Question

If E and F are subfield of a finite field K and E is isomorphic to F prove that $\mathit{E}\mathbf{=}\mathit{F}$.

Short answer

It is proved that $E=F$.

Step-by-step solution

Definition of splititing subfield

A splitting field of a polynomial with coefficient in a smallest field extension of that field over which the polynomial split into linear factor.

Showing that E=F

Let E and F are subfield of a finite field K . Also E is isomorphic to F that is $E\equiv F$. That is both the subfield E and F of a finite field K are equal.

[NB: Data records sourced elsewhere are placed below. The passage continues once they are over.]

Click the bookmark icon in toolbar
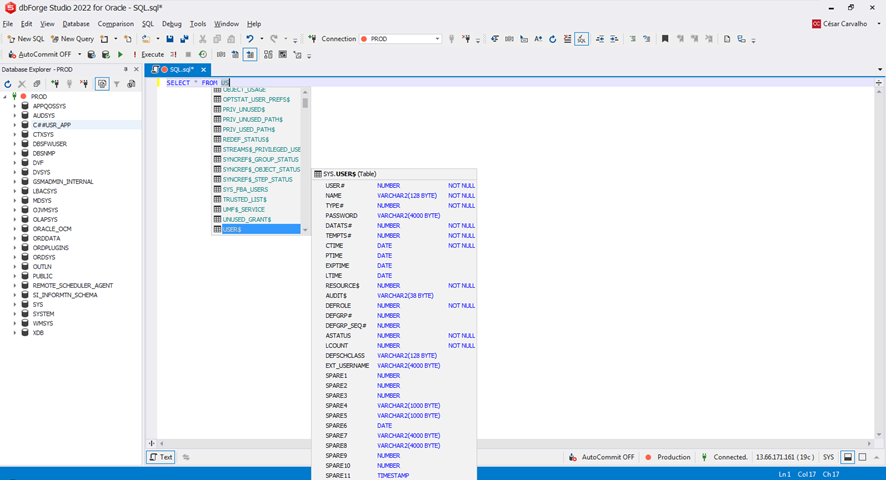Screen dimensions: 886x480 click(x=665, y=39)
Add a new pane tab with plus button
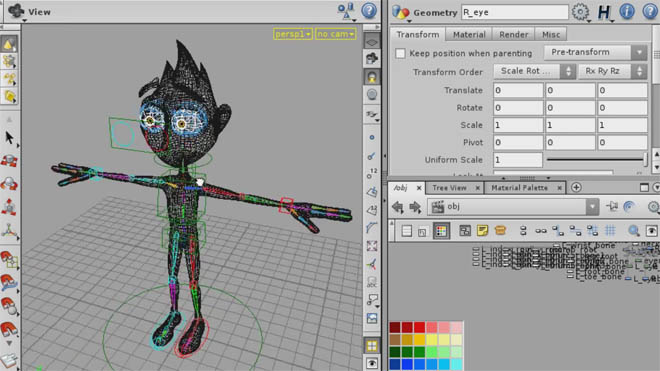Viewport: 660px width, 371px height. [x=576, y=187]
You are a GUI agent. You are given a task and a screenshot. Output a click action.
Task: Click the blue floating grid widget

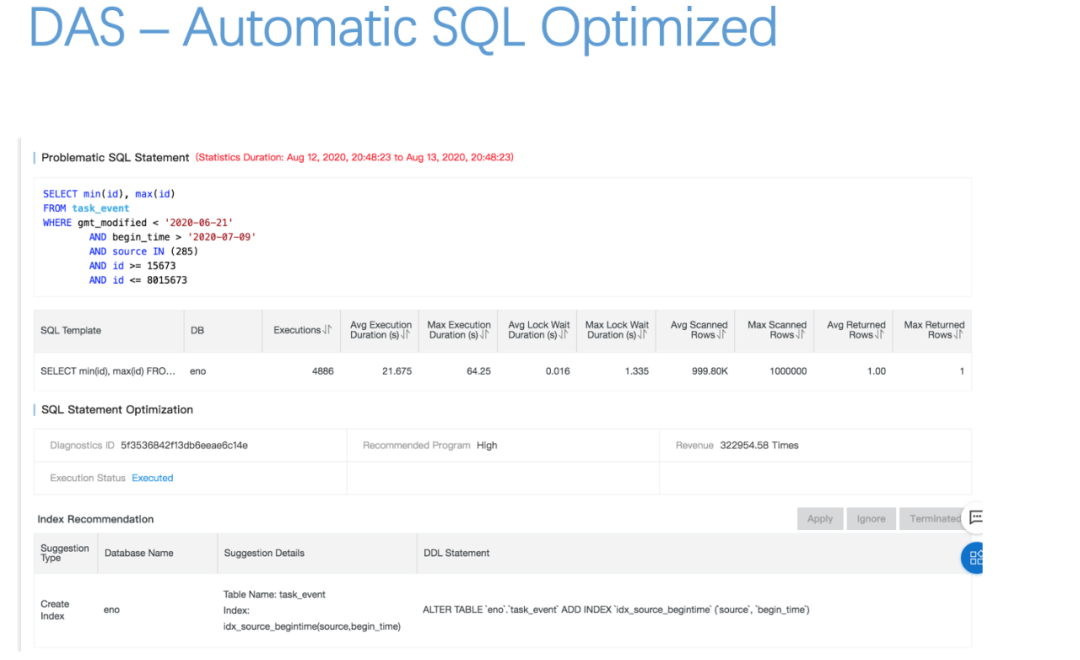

Since E is isomorphic to F so isomorphic implies that the order of both the subfield are equal. This mean$\left|E\left|=\right|F\right|$.

Both have order $p^n$for some prime p. This implies:

$$\begin{gathered} \left|E\left|=\right|F\right| \\ =p^n \end{gathered}$$

Then by the given theorem:

Let Kbe an extension field of $Z_p$ and n a positive integer. Then K has order $p^n$ if and only if K is a splititing field of $x^{p^n}-x$over $Z_P$.

Each of E and F consist of the root of the polynomial of $x^{p^n}-x$in K. Therefore,

$E=Z_P\left(u_1,u_2,.....u_i\right)=F$

Here $u_i$is all the root of the polynomial of $x^{p^n}-x$ in K . Therefore the claim follows $E=F$.